Australia – Ranked at No. 25 in comparison of number of privately owned guns in 178 other countries, about 15 out of every 100 Australians owns a firearm. Annual homicide rates involving firearms in the country is relatively low, at 0.1% per every 10,000 in 2009.

Germany – Ranked No. 4, in a comparison of the number of privately owned guns in 178 other countries, approx. 30 out of every 100 people in Germany own a firearm. Germany experiences far fewer gun related homicides annually than the United States. In 2010, there was a total of 158 homicides committed with a firearm.

United States – The United States is ranked at No. 1 for civilian gun ownership in comparison with all other industrialized countries. There are approximately 88.8 firearms for every 100 people in the U.S. In the past 14 years, the year with the greatest number of homicides caused by a firearm occurred in 2006, when 10,225 people were killed by the use of a gun. Annual firearm suicides within the United States are high as well. In 2005, 17,002 suicides were committed using a firearm.

The United States far surpasses other countries in terms of gun related violence and death. The numbers above tend to indicate that fewer gun-related homicides is a direct result of stricter gun control laws. A particular quote by Benjamin Franklin says, “Anyone who will trade freedom for security deserves neither.” Although the freedoms enjoyed in this country must be protected and upheld, statistics show that personal security within the United States is greatly hampered by lenient gun control laws.”

John Douglas

» on 01.22.13 @ 11:08 PM

Mr. Talkin it sounds like your initial infatuation with guns had less to do with liking guns and more to do with being insecure as a young man. It also appears to me that you don’t trust yourself now with a gun around you. That’s fair and I commend you for your restraint. I fundamentally disagree with the rest of your article however.

I would like to respond to three comments/ideas you put forth.

First, the only thing alcohol prohibition and gun prohibition have in common is that they are terrible ideas.

Second, by attempting to take guns out of peoples hands you are indeed trying to legislate their mental state.

Third, in response to your last comment about giving up liberty for supposed safety I give you one of the greatest men America has ever known. “They who can give up essential liberty to obtain a little temporary safety, deserve neither liberty nor safety.” -Benjamin Franklin 1775

» on 02.12.13 @ 09:05 PM

Mr.
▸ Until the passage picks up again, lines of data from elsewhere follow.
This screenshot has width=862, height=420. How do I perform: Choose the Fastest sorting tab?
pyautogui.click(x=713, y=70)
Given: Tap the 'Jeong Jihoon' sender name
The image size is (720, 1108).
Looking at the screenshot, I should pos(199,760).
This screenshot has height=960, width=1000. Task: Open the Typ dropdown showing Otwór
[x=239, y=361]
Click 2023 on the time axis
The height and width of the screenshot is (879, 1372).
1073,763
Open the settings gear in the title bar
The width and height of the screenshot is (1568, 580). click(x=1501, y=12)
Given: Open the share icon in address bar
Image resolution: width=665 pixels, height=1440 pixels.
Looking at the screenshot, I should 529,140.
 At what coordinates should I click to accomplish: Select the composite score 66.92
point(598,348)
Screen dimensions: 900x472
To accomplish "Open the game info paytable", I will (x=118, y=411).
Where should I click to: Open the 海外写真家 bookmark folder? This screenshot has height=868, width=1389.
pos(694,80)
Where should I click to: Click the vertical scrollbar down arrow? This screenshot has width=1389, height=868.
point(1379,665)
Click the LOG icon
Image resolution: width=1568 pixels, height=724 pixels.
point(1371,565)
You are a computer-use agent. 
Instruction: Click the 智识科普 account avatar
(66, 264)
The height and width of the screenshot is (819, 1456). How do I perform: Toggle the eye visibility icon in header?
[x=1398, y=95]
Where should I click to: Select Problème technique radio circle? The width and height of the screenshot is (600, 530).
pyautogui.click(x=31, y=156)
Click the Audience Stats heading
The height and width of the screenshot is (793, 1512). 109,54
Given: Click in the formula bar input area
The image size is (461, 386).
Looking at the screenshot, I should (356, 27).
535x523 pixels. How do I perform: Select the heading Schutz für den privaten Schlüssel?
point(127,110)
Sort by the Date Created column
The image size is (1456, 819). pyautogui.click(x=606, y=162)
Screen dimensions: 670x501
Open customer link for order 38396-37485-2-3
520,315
Talkin,
I would highly recommend that you study the writings of the founding father and their contemporaries so that you can understand the true purpose of the 2nd amendment.
The right to keep and bear arms is not about self defense alone but the ability of the people to defend themselves against a tyrannical government.
Thus, it is absolutely necessary for “we the people” to have military type weapons.
Yes, that means that our constitution guarantees out right to rebel against the government if it violates the constitution.

» on 03.06.13 @ 09:28 PM

I sincerely hope you will use your platform to loudly protest the proposal to place a Drone Operation in Ventura County.  These are the ultimate guns.  We don’t need to be spied upon or attacked from the air by our own government.  If the government uses the drone against one citizen, it is a threat to every citizen.  Once this genie is out of the bottle, it will never go back.